Walker Mimms expounds on "Feitelson on Art" for the New York Times T Magazine

January 07, 2025

Walker Mimms’s article on Feitelson on Art is a must-read, giving context to the importance of Feitelson’s show within early television and the wider culture of the 1950s and early-1960s. Additionally, Mimms contemplates the show’s influence on the contemporary moment in which we consume a vast number of images stating

Its host, Lorser Feitelson, would become the interlocutor between the avant-garde and the country’s first generation of television viewers. He was personable, pedigreed and principled. Now, 60 years since its final episode, Feitelson’s show feels prophetic of a fact of visual life today: Most people experience art as filtered through a screen, for example, of a computer or an iPhone.

And yet,

it’s worth remembering this early attempt to communicate art’s ability to enhance the lives of all kinds of people.

This Feitelson did by bringing art history, including cutting edge artworks and artists, into the viewer’s home.

In describing Feitelson’s direct impact on specific viewers, and also Feitelson’s “improvisatory and deeply felt manner” and design of the show, Mimms paints a picture of the reverberating effects Feitelson on Art had on its audience and the culture at large.  He quotes laudatory fan letters sent to Feitelson and the Los Angeles NBC affiliate on which the show aired, KRCA-TV. The fan mail, contained within the Lorser Feitelson and Helen Lundeberg Papers held at the Archives of American Art, Smithsonian Institution, are also a great read, harking back to a time when people were appreciative of the cultural learning that was possible to access through televisions that were entering more and more people’s homes.

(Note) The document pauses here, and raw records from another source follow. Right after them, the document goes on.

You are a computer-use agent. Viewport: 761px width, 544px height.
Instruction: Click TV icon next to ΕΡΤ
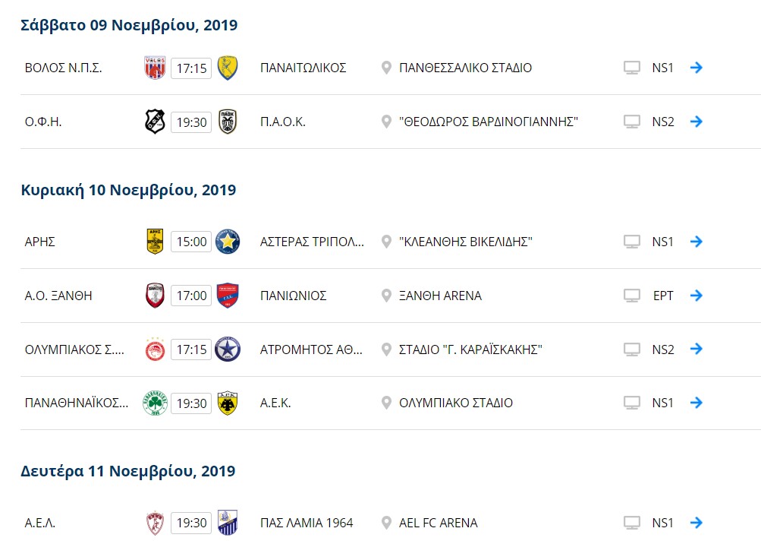pos(632,296)
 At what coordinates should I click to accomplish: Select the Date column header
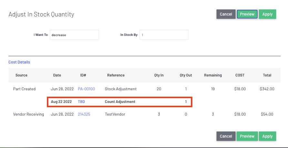point(57,75)
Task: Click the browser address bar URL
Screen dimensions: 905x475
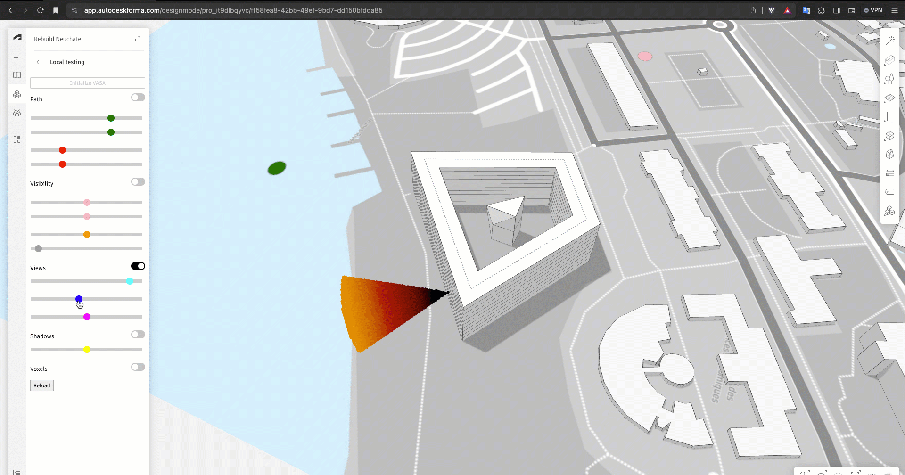Action: point(233,10)
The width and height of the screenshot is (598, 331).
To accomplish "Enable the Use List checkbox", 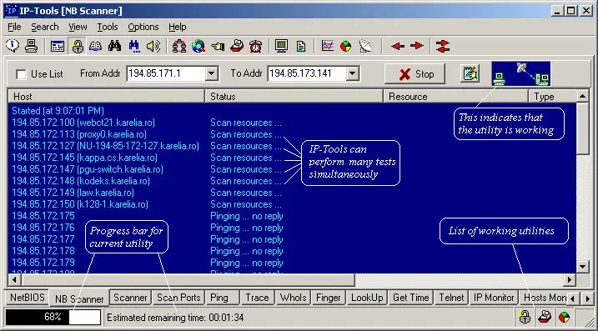I will click(x=22, y=74).
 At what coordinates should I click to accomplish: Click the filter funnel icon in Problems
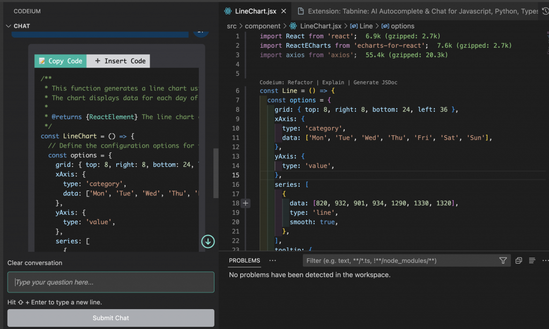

https://www.nytimes.com/2024/12/18/t-magazine/lorser-feitelson-on-art-tv-show.html

Feitelson's program on Vincent Van Gogh. Image courtesy of Lorser Feitelson and Helen Lundeberg papers, Archives of American Art, Smithsonian Institute

Feitelson on Art episode on Vincent van Gogh. Image courtesy of the Lorser Feitelson and Helen Lundeberg papers, circa 1890s-2002, Archives of American Art, Smithsonian Institution.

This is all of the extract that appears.